Recipe courtesy Stef of Cupcakeproject.com.
Mimosa cupcakes are orange cupcakes with champagne syrup drizzled inside, topped with a champagne frosting and a little orange rind.
They are the perfect cupcake for a Sunday brunch.
- 3 cups cake flour
- 1/2 teaspoon salt
- 1 teaspoon baking powder
- 1/2 teaspoon baking soda
- 1 cup (2 sticks) butter
- 1 cup sugar
- 1/2 cup + 2 tablespoons frozen orange concentrate
- 3 eggs
- 3/4 cup plain yogurt
- FOR CHAMPAGNE SYRUP:
- 2 cups champagne
- 1 cup powdered sugar
- FOR CHAMPAGNE FROSTING:
- 1 cup chilled whipping cream
- 8 ounces mascarpone
- 2 to 3 cups confectioner's sugar (depending upon how thick you prefer frosting)
- 8 drops of champagne flavor (use an eye dropper)
- 1 Preheat your oven to 350°F.
- 2 Mix together the flour, salt, baking soda and powder and set aside. In a medium sized bowl, cream the butter until smooth then add the sugar and cream together. Once the butter and sugar are creamed add in the orange juice concentrate.

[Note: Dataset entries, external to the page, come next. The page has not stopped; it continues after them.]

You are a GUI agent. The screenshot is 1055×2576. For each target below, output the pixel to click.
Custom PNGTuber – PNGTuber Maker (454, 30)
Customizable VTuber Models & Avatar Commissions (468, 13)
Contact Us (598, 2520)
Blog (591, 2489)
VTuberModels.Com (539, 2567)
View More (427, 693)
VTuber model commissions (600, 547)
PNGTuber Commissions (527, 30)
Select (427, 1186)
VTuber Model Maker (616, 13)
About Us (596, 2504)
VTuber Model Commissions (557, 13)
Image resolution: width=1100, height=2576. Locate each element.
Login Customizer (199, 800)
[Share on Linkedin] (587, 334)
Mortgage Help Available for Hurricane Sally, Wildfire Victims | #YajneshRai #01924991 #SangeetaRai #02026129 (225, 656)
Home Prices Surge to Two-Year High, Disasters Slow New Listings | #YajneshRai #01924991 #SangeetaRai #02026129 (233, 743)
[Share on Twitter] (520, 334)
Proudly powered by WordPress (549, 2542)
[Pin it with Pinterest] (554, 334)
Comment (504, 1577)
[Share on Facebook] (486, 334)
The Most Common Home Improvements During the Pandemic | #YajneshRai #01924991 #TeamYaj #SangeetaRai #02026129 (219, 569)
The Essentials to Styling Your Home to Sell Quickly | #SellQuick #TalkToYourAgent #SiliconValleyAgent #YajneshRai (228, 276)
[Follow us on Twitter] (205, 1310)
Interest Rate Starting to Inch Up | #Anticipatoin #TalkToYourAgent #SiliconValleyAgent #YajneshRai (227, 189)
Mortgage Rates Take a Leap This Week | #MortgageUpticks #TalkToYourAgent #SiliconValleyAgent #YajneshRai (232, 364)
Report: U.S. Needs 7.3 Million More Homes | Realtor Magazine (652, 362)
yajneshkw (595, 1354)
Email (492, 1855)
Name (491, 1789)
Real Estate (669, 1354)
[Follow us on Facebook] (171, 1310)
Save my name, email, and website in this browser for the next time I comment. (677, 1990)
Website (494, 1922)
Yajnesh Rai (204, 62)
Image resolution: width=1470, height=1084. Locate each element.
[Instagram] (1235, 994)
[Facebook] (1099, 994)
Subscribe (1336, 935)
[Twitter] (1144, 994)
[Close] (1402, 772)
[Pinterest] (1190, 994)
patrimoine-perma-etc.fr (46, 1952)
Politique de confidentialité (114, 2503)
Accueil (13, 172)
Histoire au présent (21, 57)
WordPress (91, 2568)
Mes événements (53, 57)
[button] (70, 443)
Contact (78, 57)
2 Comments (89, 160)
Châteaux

- 3 Mix in one egg at a time. Add in flour mixture 1/3 at a time. When flour is thoroughly mixed, mix in the yogurt. Batter will be slightly lumpy, but should be smooth kind of like pancake batter.
- 4 Divide the batter evenly into lined cupcake tins and bake for about 15-20 minutes. Allow to cool.
- 5 FOR THE CHAMPAGNE SYRUP: Bring the champagne and powdered sugar to a boil and let them reduce about half way. Don't expect it to get thick. It will still be very liquidy when you are done. Poke holes in the cupcakes and drizzle in the syrup. Let it absorb into the cupcake and add more. Keep adding to taste.
- 6 FOR THE CHAMPAGNE FROSTING: Whip up whipping cream in mixer until soft peaks begin to form. Fold in mascarpone. Then, while mixing over low speed, slowly add the confectioner's sugar one cup at a time, being careful not to over whip frosting. Mix in the champagne flavor.